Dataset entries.
--
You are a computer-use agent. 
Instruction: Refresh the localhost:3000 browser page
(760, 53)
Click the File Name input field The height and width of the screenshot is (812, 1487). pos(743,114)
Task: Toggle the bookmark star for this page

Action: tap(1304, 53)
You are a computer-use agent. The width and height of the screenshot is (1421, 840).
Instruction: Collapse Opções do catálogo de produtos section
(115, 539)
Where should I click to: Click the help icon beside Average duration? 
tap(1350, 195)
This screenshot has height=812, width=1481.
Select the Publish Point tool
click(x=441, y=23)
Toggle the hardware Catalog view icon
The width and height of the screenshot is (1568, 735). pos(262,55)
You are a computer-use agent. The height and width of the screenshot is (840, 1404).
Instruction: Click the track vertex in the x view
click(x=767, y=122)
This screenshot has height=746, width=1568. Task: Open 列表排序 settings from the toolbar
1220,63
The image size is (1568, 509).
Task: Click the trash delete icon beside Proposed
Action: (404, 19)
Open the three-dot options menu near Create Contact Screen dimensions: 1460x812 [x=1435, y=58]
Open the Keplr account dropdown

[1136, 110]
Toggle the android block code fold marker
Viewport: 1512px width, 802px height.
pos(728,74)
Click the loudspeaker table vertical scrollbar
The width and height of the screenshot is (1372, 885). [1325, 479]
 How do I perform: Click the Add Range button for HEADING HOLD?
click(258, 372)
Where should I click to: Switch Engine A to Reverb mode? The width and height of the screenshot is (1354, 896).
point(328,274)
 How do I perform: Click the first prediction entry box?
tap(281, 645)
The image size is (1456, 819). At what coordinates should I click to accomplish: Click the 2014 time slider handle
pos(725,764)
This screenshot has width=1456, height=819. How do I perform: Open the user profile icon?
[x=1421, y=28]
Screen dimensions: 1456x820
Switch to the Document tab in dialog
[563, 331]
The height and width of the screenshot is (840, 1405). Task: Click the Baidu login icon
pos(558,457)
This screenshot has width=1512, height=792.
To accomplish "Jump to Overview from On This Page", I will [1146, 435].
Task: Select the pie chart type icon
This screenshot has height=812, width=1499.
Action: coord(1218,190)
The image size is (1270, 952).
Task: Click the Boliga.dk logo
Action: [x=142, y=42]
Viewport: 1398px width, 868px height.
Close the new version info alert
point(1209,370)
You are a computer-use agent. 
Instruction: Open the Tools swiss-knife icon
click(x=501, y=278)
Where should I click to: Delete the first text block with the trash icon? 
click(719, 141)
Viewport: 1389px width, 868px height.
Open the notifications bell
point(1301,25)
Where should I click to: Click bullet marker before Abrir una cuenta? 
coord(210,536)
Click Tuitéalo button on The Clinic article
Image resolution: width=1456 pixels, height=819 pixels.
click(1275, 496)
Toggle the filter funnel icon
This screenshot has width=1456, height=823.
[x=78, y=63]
--
YOUR INSTRUCTIONS. Print the data in full. Match it exactly.

COMPLETED EXERCISE.
You are a computer-use agent. 
Instruction: Refresh the localhost:3000 browser page
(760, 53)
Click the File Name input field The height and width of the screenshot is (812, 1487). pos(743,114)
Task: Toggle the bookmark star for this page

Action: tap(1304, 53)
You are a computer-use agent. The width and height of the screenshot is (1421, 840).
Instruction: Collapse Opções do catálogo de produtos section
(115, 539)
Where should I click to: Click the help icon beside Average duration? 
tap(1350, 195)
This screenshot has height=812, width=1481.
Select the Publish Point tool
click(x=441, y=23)
Toggle the hardware Catalog view icon
The width and height of the screenshot is (1568, 735). pos(262,55)
You are a computer-use agent. The height and width of the screenshot is (840, 1404).
Instruction: Click the track vertex in the x view
click(x=767, y=122)
This screenshot has height=746, width=1568. Task: Open 列表排序 settings from the toolbar
1220,63
The image size is (1568, 509).
Task: Click the trash delete icon beside Proposed
Action: (404, 19)
Open the three-dot options menu near Create Contact Screen dimensions: 1460x812 [x=1435, y=58]
Open the Keplr account dropdown

[1136, 110]
Toggle the android block code fold marker
Viewport: 1512px width, 802px height.
pos(728,74)
Click the loudspeaker table vertical scrollbar
The width and height of the screenshot is (1372, 885). [1325, 479]
 How do I perform: Click the Add Range button for HEADING HOLD?
click(258, 372)
Where should I click to: Switch Engine A to Reverb mode? The width and height of the screenshot is (1354, 896).
point(328,274)
 How do I perform: Click the first prediction entry box?
tap(281, 645)
The image size is (1456, 819). At what coordinates should I click to accomplish: Click the 2014 time slider handle
pos(725,764)
This screenshot has width=1456, height=819. How do I perform: Open the user profile icon?
[x=1421, y=28]
Screen dimensions: 1456x820
Switch to the Document tab in dialog
[563, 331]
The height and width of the screenshot is (840, 1405). Task: Click the Baidu login icon
pos(558,457)
This screenshot has width=1512, height=792.
To accomplish "Jump to Overview from On This Page", I will [1146, 435].
Task: Select the pie chart type icon
This screenshot has height=812, width=1499.
Action: coord(1218,190)
The image size is (1270, 952).
Task: Click the Boliga.dk logo
Action: [x=142, y=42]
Viewport: 1398px width, 868px height.
Close the new version info alert
point(1209,370)
You are a computer-use agent. 
Instruction: Open the Tools swiss-knife icon
click(x=501, y=278)
Where should I click to: Delete the first text block with the trash icon? 
click(719, 141)
Viewport: 1389px width, 868px height.
Open the notifications bell
point(1301,25)
Where should I click to: Click bullet marker before Abrir una cuenta? 
coord(210,536)
Click Tuitéalo button on The Clinic article
Image resolution: width=1456 pixels, height=819 pixels.
click(1275, 496)
Toggle the filter funnel icon
This screenshot has width=1456, height=823.
[x=78, y=63]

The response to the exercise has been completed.